El entrañable consuelo del abuelo: una historia con un giro inesperado

Sucedió en un supermercado cualquiera de Madrid. La gente iba y venía, los carros chirriaban, el aire estaba lleno de ruidos y voces. En medio de este caos cotidiano, una escena llamó la atención de una anciana que estaba junto a la sección de lácteos.

Notó a un hombre bajito, de pelo canoso y mirada amable pero cansada. Empujaba el carrito con calma mientras, a su lado, su nieto de unos tres o cuatro años montaba un espectáculo digno de un teatro.

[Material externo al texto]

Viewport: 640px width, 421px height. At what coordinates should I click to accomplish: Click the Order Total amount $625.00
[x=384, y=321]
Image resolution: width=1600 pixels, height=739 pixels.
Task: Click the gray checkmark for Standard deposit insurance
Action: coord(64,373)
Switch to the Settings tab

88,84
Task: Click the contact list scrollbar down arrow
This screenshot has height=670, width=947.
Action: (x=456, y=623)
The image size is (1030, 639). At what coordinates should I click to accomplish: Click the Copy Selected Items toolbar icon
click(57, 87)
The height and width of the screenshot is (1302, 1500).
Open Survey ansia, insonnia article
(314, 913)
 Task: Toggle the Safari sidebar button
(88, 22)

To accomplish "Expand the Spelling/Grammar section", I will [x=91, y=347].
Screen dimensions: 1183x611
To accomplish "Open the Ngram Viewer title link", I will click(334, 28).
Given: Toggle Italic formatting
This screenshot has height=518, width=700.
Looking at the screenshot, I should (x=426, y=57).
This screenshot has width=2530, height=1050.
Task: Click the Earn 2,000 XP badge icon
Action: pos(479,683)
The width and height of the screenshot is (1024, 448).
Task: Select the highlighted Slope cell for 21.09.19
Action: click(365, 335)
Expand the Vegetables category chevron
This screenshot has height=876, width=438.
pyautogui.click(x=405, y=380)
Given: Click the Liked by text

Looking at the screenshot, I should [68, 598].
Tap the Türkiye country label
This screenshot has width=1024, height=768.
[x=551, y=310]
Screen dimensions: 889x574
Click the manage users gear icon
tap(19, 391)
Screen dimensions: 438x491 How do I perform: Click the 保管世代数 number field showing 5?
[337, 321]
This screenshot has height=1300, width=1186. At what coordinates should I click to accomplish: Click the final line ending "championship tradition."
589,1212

El niño, como si hubiera entrado en el paraíso infantil, lo quería todo. Chuches, galletas, yogures de colores, patatas fritas… Sus ojos saltaban de un estante a otro, y sus manos intentaban agarrar cualquier cosa a su alcance. Gritaba, pataleaba, incluso tiró una caja de cereales al suelo y miró a su abuelo con resentimiento, como si fuera culpable de todas las injusticias del mundo.

Pero el abuelo… permanecía imperturbable. Ni una pizca de irritación, ni un reproche. Solo su voz tranquila, casi un susurro:

—Tranquilo, Oliver. Ya casi hemos terminado. Lo estás haciendo genial. Faltan pocos pasillos.

El niño no cedía. Parecía un huracán, cogiendo cosas de las estanterías, tirándolas, chillando. Varios clientes lanzaban miradas de reproche; alguno ponía los ojos en blanco, otros se apartaban discretamente.

Y el abuelo… seguía igual de sereno.

—Aguanta, Oliver. Ya estamos cerca de las cajas. Solo un poco más y nos vamos a casa —continuó, como si estuviera hipnotizando al niño, y a sí mismo.

En la caja, el berrinche alcanzó su punto álgido: el niño le lanzó a la cajera un paquetito de nubes. Todos se quedaron helados.

—Tranquilo, Oliver, tranquilo… —dijo el abuelo, recogiendo las golosinas del suelo—. Respira hondo… ya está, lo estás haciendo bien, campeón.

La anciana, que había estado observando todo desde el principio, no pudo evitar acercarse. Le impresionó la paciencia y el cariño con los que el hombre manejaba la situación.

Cuando el abuelo salió a la calle y empezó a guardar las bolsas en el maletero de su Seat, ella se aproximó.

—Perdone —le dijo—, tenía que decírselo. Su paciencia me ha dejado sin palabras. Yo habría perdido los nervios hace mucho. ¡Qué temple! Ojalá tuviera aunque sea la mitad de su entereza. Su nieto, Oliver, tiene mucha suerte con usted.

El hombre soltó una carcajada.

—¡Ay, hija, qué cosas! —respondió—, pero se ha confundido. Yo soy Oliver. Y ese terremoto es Mateo.

La mujer parpadeó, desconcertada, y luego también se rio.

Solo entonces entendió: durante todo el trayecto, el abuelo no estaba calmando al niño… se estaba calmando a sí mismo. Se repetía que no perdiera los nervios, que no gritara, que mantuviera la calma. No decía el nombre de su nieto… sino el suyo propio.

Y en eso reside el verdadero amor. No solo hacia el nieto, sino hacia uno mismo. Porque, al fin y al cabo, todos necesitamos que alguien nos diga: «Tú puedes. Lo estás haciendo bien. Ya falta poco». Aunque ese alguien seamos nosotros mismos.